Communiqués de presse

Des milliers de réfugiés et de migrants en mouvement entre l'Afrique de l'Ouest et de l'Est et les côtes africaines de la Méditerranée endurent d'extrêmes violations des droits humains, selon un nouveau rapport du HCR et du MMC

29 Juillet 2020 Egalement disponible ici :
Le demandeur d'asile soudanais Yasir a été détenu illégalement par une milice en Libye. Evacué au Niger, il consulte son téléphone dans le camp du mécanisme de transit d'urgence du HCR dans la banlieue de Niamey. Photo d'archives, mai 2019.

Des milliers de réfugiés et de migrants périssent, tandis que beaucoup d'entre eux endurent d'extrêmes violations des droits humains au cours de leurs voyages irréguliers entre l'Afrique de l'Ouest et de l'Est et les côtes africaines de la Méditerranée.

Publié ce jour par le HCR, l'Agence des Nations Unies pour les réfugiés, et le Centre de recherche sur les migrations mixtes (MMC) du Conseil danois pour les réfugiés, un nouveau rapport intitulé « Personne ne se soucie de ta vie ou de ta mort en route » dénonce les indicibles brutalités et les barbaries vues ou endurées par la plupart des voyageurs durant leur périple aux mains des passeurs, des trafiquants, des milices et parfois même de fonctionnaires.
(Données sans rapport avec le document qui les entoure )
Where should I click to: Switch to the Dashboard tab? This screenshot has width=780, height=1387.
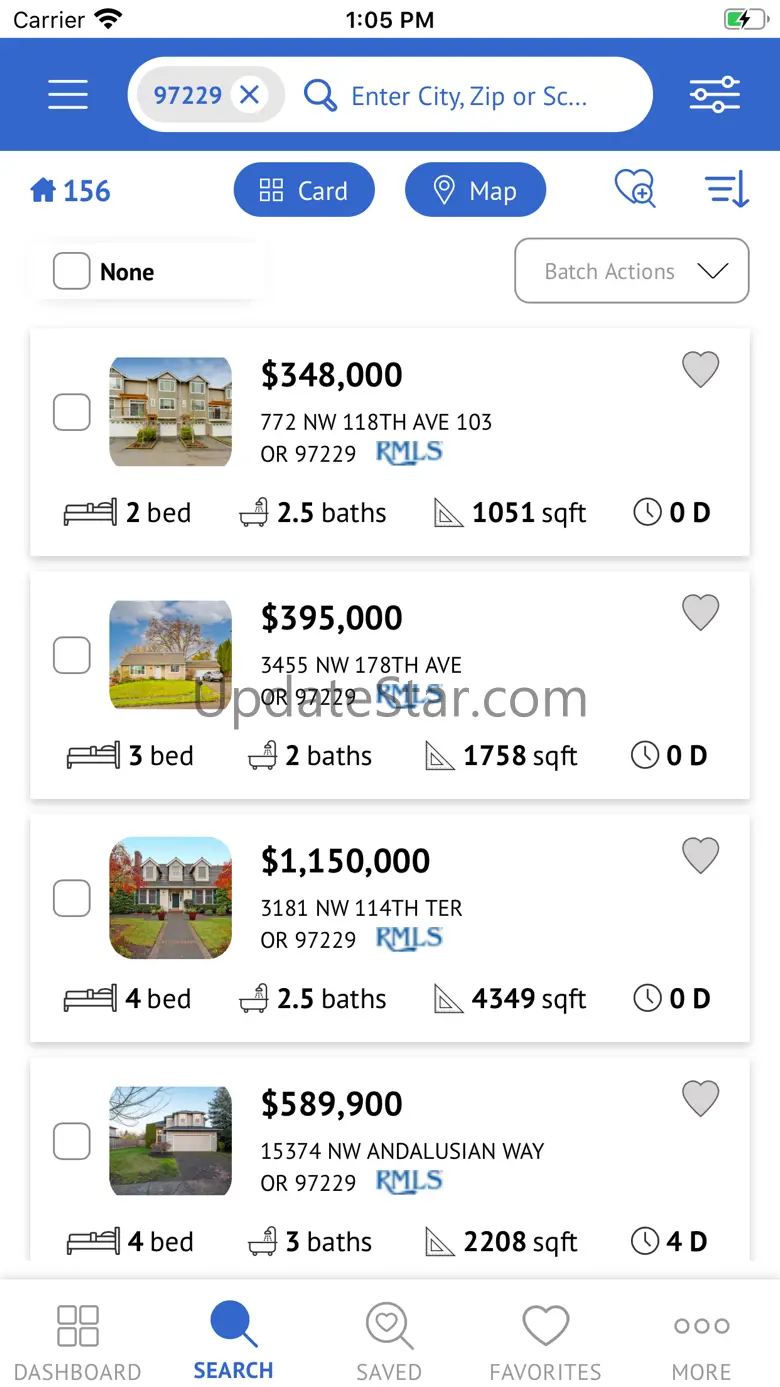(x=77, y=1342)
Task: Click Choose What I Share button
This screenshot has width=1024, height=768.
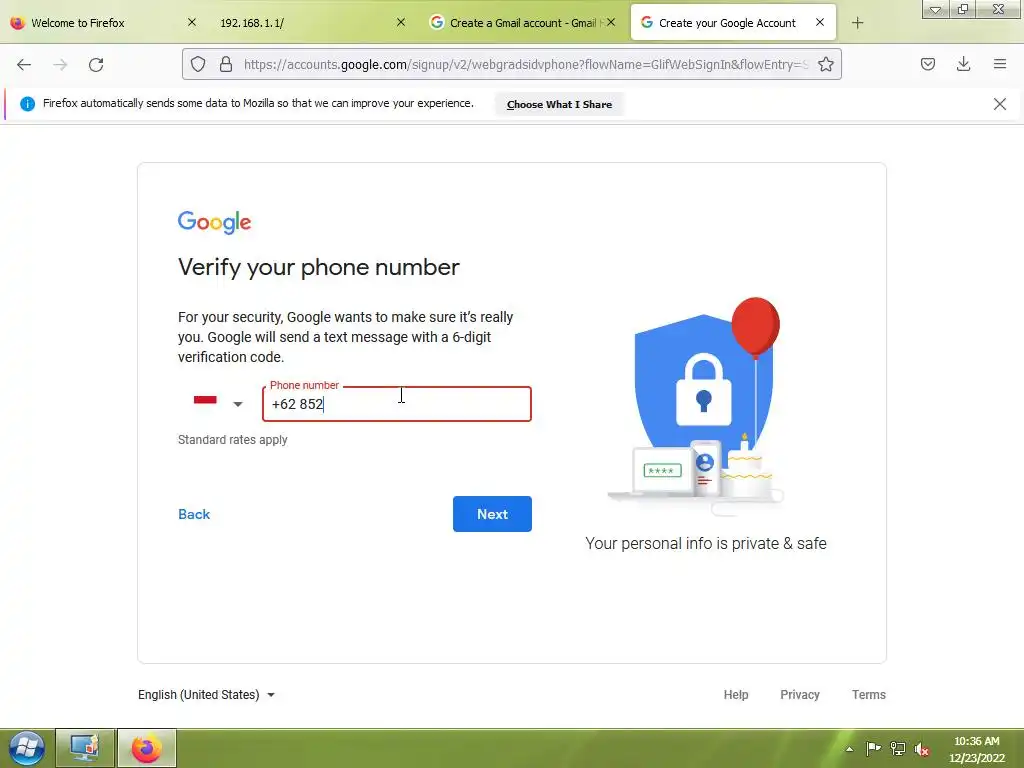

« Voilà trop longtemps que les abus effroyables qui sont infligés aux réfugiés et aux migrants en route demeurent invisibles », a déclaré Filippo Grandi, le Haut Commissaire des Nations Unies pour les réfugiés. « Ce document expose les meurtres et les violences généralisées les plus brutales à l’encontre de personnes désespérées qui fuient les guerres, les violences et la persécution. Les États de la région doivent faire preuve d'un leadership fort et d'une action concertée, avec le soutien de la communauté internationale, pour mettre fin à ces cruautés, protéger les victimes et traduire en justice les auteurs de ces crimes. »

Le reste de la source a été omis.